Iran happened to be foremost in his radar, close to what Mexico is to President Trump.
When he came to power, the US was just recovering from humiliation after Iranians stormed the US embassy in Tehran and took everybody, including the ambassador, hostage.
Reagan had said never again, only for the abductions in Lebanon to happen when he was at the helm.
But like in the Trump case, the democrats had taken over at the US Congress during midterm elections and vowed to tame the Republican President.
Specifically, the Congress passed what was called the Bolard Amendment, which banned the CIA and the US military from interference in foreign conflicts without explicit approval of the Congress.
But President Reagan wasn’t about to be stopped by the Congress.
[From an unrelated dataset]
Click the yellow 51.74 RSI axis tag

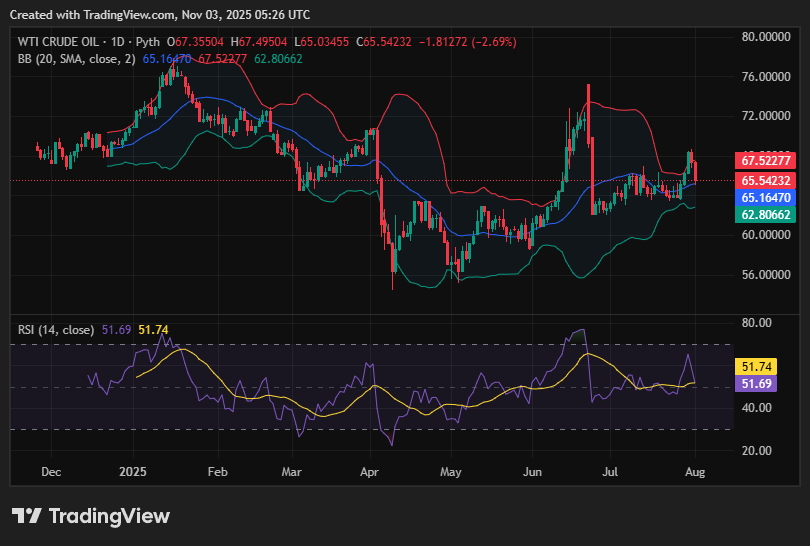tap(755, 367)
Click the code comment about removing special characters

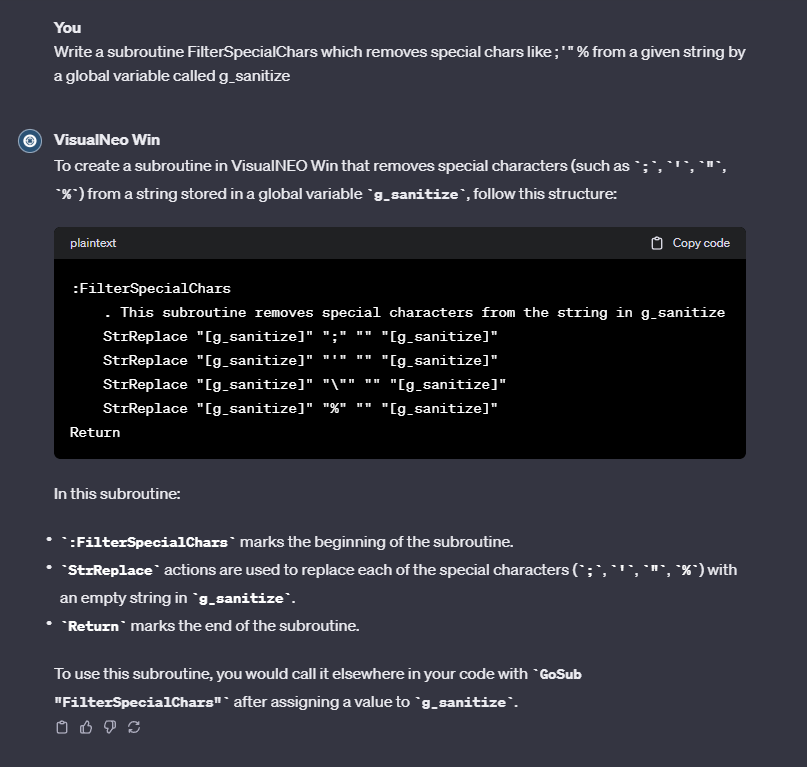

Behind the scenes, he manoeuvred to cut corners and have his way.
In the Lebanon hostage crisis, he started circumventing the law that restricted arms sales to Iran.
He did so by having the CIA secretly sell arms to Iran and divert part of the proceeds to fund anti-communist rebels in then rogue Central American country of Nicaragua in what was called the Iran/Contra affair.
From the story in the British publication, the Private Eye, it would appear President Reagan also had other spanners in work in the Lebanon hostage crisis and where Kenya was looped in.
Dr Robert Ouko would mysteriously disappear, only to be found murdered slightly over a year after the Lockerbie tragedy.
Incidentally, he had just come from a trip in the US with the President when he vanished.
Libya would be accused of having masterminded the Lockerbie terrorist bombing of the US jetliner and forced to surrender, after long drawn pressure, two of her citizens for trial in Scotland, and also to compensate victims of the plane explosion.
The story was that Libya did so to revenge the bombing of her cities of Tripoli and Benghazi ordered by President Reagan two years before Lockerbie tragedy.
But five years ago, a former Iranian intelligence officer disclosed that it was Iran, working with Syria, that organised the Lockerbie bombing to revenge what was called “accidental” downing of an Iranian civilian jet by a US warship, killing 290 people five months before the Lockerbie tragedy.
All in all, nothing has ever came out clearly on who did what and why in the Lockerbie matter — least of all Kenya that was at some point looped in the murky affairs of the powder keg that is the Middle-East.
It reminds me of what my late Senator and MP GG Kariuki once told me. “In diplomacy, once in a while you find yourself in dark glasses on a dark night looking for a black cat in a dark room.” Tough luck!